Je l’avais perdue à un moment donné pendant la fête. L’endroit était plein de ses amis de travail. J’étais dans la cuisine en train de parler de football avec une de ses collègues quand j’ai réalisé que je ne l’avais pas vue depuis une éternité. Je suis parti à sa recherche, pensant qu’elle serait dans le salon. Je ne sais pas ce qui m’a fait jeter un coup d’œil dans la cour mais elle était là, à moitié cachée dans l’obscurité.
Elle était à genoux, sa robe retroussée autour de sa taille. Elle me tournait le dos mais sa tête se balançait de haut en bas et par le regard sur le visage du gars et la façon dont il rejetait sa tête en arrière de temps en temps, il était clair ce qu’elle faisait.
J’ai regardé son visage pendant qu’elle le suçait. Je savais ce qu’il ressentait. Elle m’avait sucé assez souvent. Je ne pouvais pas l’entendre mais c’était assez facile de lire sur les lèvres « oh putain! »
Je l’ai regardé commencer à jouir. Je regardai ses doigts saisir l’arrière de sa tête et pousser son visage contre lui.

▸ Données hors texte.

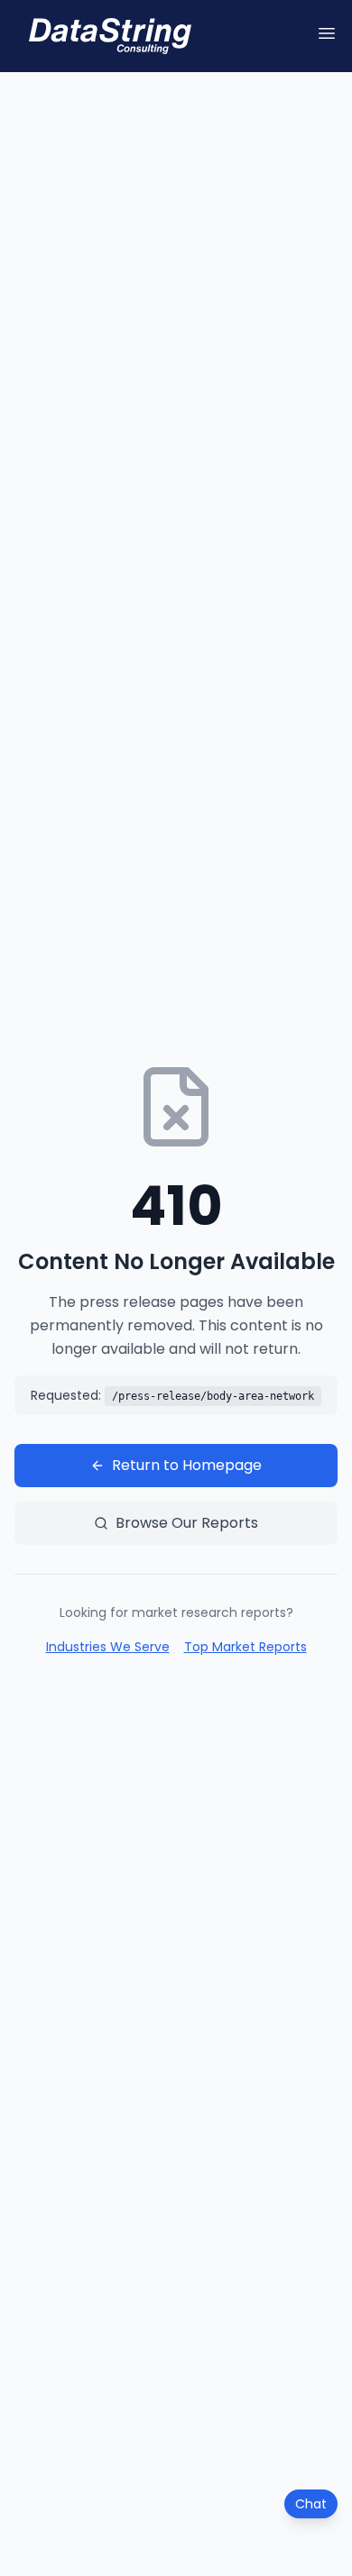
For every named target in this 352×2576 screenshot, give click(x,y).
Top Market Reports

Je voulais ouvrir la porte et sortir et l’arrêter mais je n’ai pas… je ne pouvais pas. Je suis juste resté là et j’ai regardé jusqu’à ce qu’elle se lève pour l’embrasser alors que ses doigts se sont glissés sous sa robe pour tirer sa culotte vers le bas.

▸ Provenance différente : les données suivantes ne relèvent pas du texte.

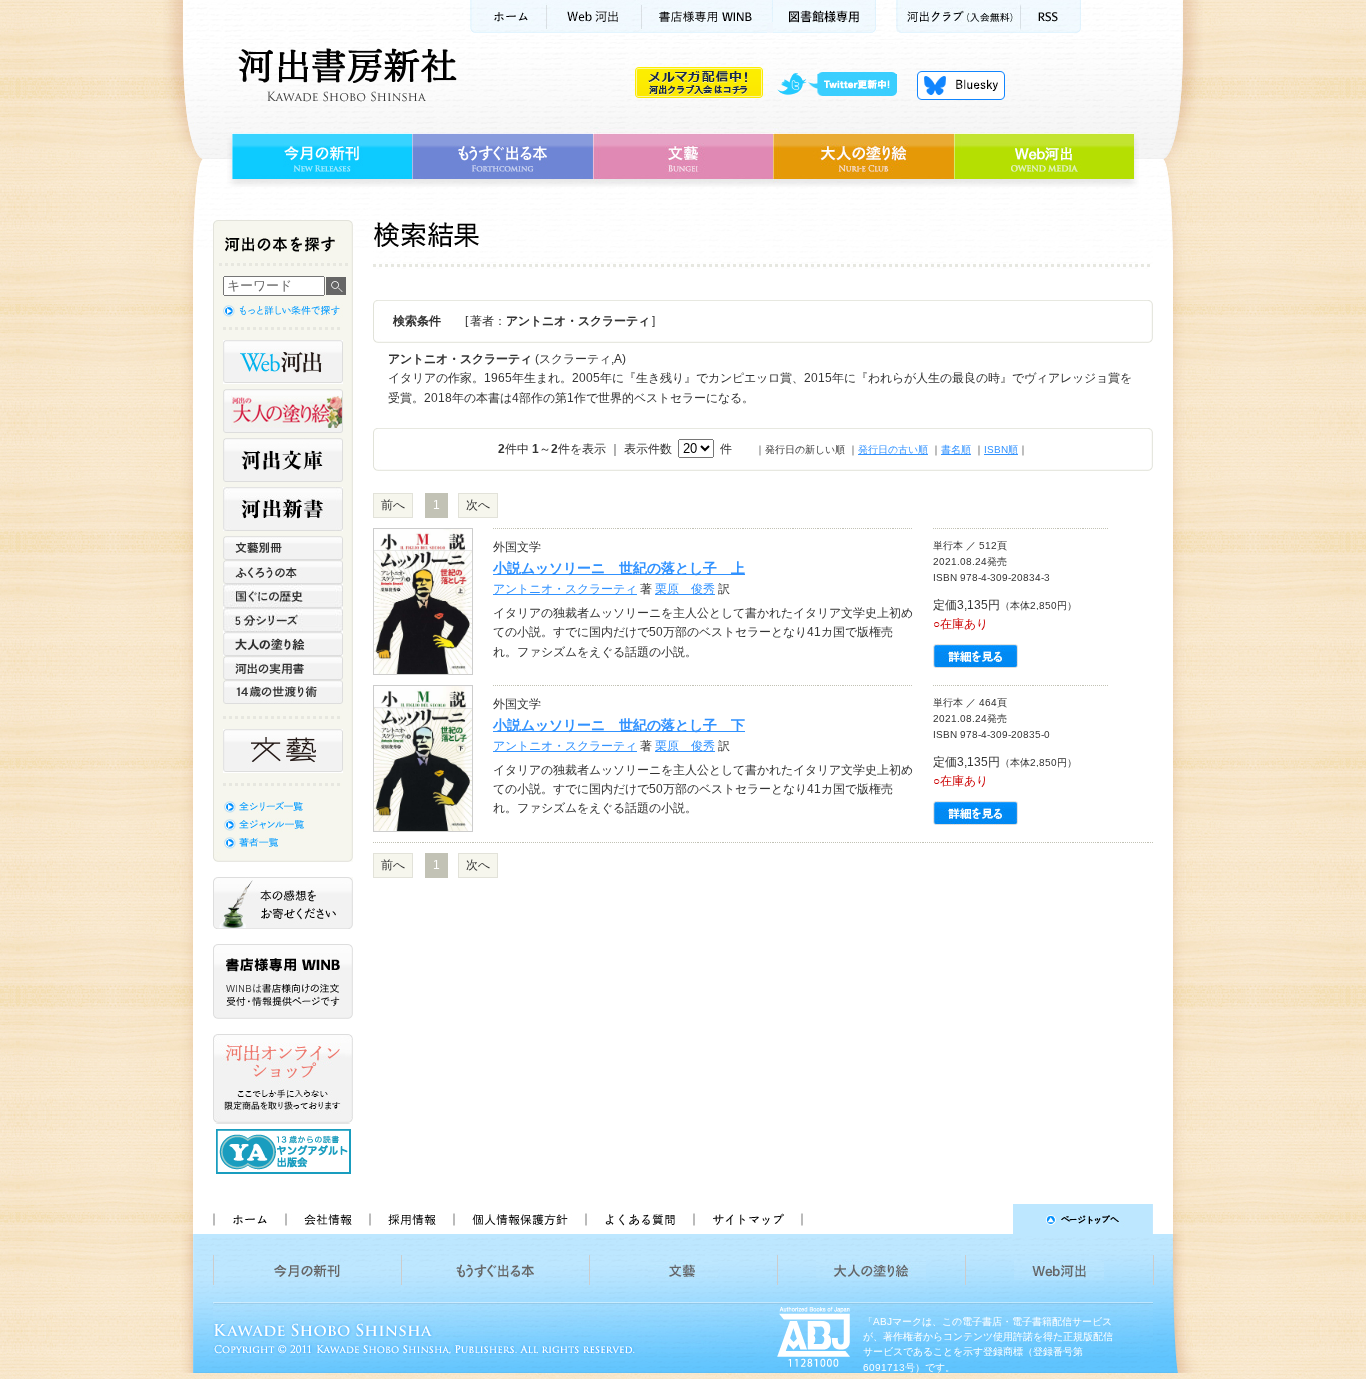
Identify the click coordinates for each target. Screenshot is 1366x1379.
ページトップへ (986, 1219)
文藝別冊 (283, 548)
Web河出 (594, 16)
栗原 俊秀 (685, 589)
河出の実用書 (283, 668)
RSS (1051, 16)
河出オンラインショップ (283, 1079)
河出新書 (283, 509)
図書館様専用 (824, 16)
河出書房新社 (344, 75)
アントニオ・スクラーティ (565, 589)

Je ne pouvais pas supporter de voir ce qui s’est passé ensuite. Je retournai dans la cuisine pour l’attendre, repoussant la bouteille de bière dans ma main et en attrapant une autre.
Il s’est écoulé vingt minutes avant qu’elle ne vienne me chercher. Elle a souri et m’a demandé si j’allais bien en me frottant les cheveux. Je ne savais pas quoi dire, alors j’ai simplement hoché la tête et dit: « Je vais bien. »
Quand nous sommes rentrés à la maison, je l’ai poussée contre le mur dès que la porte d’entrée s’est fermée et j’ai tripoté ses vêtements. Je l’ai traînée, à moitié nue, dans la chambre et je l’ai jetée sur le lit. C’était du sexe brutal, sans émotion, alimenté par la haine. Je l’utilisais juste pour descendre.
Et elle adorait ça. Elle a dit que c’était le meilleur sexe que nous ayons jamais eu.
C’était il y a des semaines et je n’ai toujours rien dit. Chaque fois que je la regarde, je la vois à genoux et cette expression sur son visage. Il travaille avec elle. Ils baisent probablement tous les jours.
Ça fait mal. Mais la douleur alimente la haine et le sexe n’a jamais été aussi bon. Je me déteste mais je ne peux pas m’arrêter. C’est addictif.